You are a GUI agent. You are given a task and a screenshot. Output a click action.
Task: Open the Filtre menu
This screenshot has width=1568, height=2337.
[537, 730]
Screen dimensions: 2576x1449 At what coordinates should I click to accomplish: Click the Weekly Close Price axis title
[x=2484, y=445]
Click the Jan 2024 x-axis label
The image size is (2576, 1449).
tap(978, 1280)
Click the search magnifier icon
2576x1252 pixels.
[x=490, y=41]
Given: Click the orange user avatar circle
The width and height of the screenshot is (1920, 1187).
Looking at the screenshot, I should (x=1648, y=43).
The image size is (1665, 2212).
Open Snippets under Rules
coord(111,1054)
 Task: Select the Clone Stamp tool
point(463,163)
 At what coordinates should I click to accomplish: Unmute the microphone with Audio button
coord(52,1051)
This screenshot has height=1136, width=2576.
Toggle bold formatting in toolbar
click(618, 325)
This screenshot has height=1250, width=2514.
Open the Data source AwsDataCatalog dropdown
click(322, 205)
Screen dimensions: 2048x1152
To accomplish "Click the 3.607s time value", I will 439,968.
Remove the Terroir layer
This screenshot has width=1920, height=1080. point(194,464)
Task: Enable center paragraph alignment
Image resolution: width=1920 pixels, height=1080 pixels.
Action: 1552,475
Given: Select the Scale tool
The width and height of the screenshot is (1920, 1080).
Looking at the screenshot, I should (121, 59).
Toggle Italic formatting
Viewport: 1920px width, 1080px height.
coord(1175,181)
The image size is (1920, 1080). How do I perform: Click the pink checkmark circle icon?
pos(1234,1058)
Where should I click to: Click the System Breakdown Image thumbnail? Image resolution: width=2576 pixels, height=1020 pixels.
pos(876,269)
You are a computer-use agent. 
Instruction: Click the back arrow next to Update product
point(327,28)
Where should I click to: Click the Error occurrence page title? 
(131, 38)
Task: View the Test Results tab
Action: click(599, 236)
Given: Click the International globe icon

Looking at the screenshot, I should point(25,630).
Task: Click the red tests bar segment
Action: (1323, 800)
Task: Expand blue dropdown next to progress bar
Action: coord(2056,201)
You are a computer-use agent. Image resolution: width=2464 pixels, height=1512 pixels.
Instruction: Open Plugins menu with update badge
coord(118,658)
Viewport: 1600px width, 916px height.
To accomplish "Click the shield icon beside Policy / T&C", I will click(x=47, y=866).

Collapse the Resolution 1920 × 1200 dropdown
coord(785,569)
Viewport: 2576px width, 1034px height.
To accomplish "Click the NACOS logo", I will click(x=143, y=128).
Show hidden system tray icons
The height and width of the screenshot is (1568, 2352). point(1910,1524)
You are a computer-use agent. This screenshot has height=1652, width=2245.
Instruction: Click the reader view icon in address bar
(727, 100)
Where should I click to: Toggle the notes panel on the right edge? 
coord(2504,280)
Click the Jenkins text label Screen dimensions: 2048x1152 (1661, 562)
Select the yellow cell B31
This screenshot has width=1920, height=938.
........
■ What is being asked ■
Each record above should be restated word for word.

■ Solution for this problem ■
You are a GUI agent. You are given a task and a screenshot. Output a click action.
Task: Open the Filtre menu
This screenshot has width=1568, height=2337.
[537, 730]
Screen dimensions: 2576x1449 At what coordinates should I click to accomplish: Click the Weekly Close Price axis title
[x=2484, y=445]
Click the Jan 2024 x-axis label
The image size is (2576, 1449).
tap(978, 1280)
Click the search magnifier icon
2576x1252 pixels.
[x=490, y=41]
Given: Click the orange user avatar circle
The width and height of the screenshot is (1920, 1187).
Looking at the screenshot, I should (x=1648, y=43).
The image size is (1665, 2212).
Open Snippets under Rules
coord(111,1054)
 Task: Select the Clone Stamp tool
point(463,163)
 At what coordinates should I click to accomplish: Unmute the microphone with Audio button
coord(52,1051)
This screenshot has height=1136, width=2576.
Toggle bold formatting in toolbar
click(618, 325)
This screenshot has height=1250, width=2514.
Open the Data source AwsDataCatalog dropdown
click(322, 205)
Screen dimensions: 2048x1152
To accomplish "Click the 3.607s time value", I will 439,968.
Remove the Terroir layer
This screenshot has width=1920, height=1080. point(194,464)
Task: Enable center paragraph alignment
Image resolution: width=1920 pixels, height=1080 pixels.
Action: 1552,475
Given: Select the Scale tool
The width and height of the screenshot is (1920, 1080).
Looking at the screenshot, I should (121, 59).
Toggle Italic formatting
Viewport: 1920px width, 1080px height.
coord(1175,181)
The image size is (1920, 1080). How do I perform: Click the pink checkmark circle icon?
pos(1234,1058)
Where should I click to: Click the System Breakdown Image thumbnail? Image resolution: width=2576 pixels, height=1020 pixels.
pos(876,269)
You are a computer-use agent. 
Instruction: Click the back arrow next to Update product
point(327,28)
Where should I click to: Click the Error occurrence page title? 
(131, 38)
Task: View the Test Results tab
Action: click(599, 236)
Given: Click the International globe icon

Looking at the screenshot, I should point(25,630).
Task: Click the red tests bar segment
Action: (1323, 800)
Task: Expand blue dropdown next to progress bar
Action: coord(2056,201)
You are a computer-use agent. Image resolution: width=2464 pixels, height=1512 pixels.
Instruction: Open Plugins menu with update badge
coord(118,658)
Viewport: 1600px width, 916px height.
To accomplish "Click the shield icon beside Policy / T&C", I will click(x=47, y=866).

Collapse the Resolution 1920 × 1200 dropdown
coord(785,569)
Viewport: 2576px width, 1034px height.
To accomplish "Click the NACOS logo", I will click(x=143, y=128).
Show hidden system tray icons
The height and width of the screenshot is (1568, 2352). point(1910,1524)
You are a computer-use agent. This screenshot has height=1652, width=2245.
Instruction: Click the reader view icon in address bar
(727, 100)
Where should I click to: Toggle the notes panel on the right edge? 
coord(2504,280)
Click the Jenkins text label Screen dimensions: 2048x1152 (1661, 562)
Select the yellow cell B31
This screenshot has width=1920, height=938.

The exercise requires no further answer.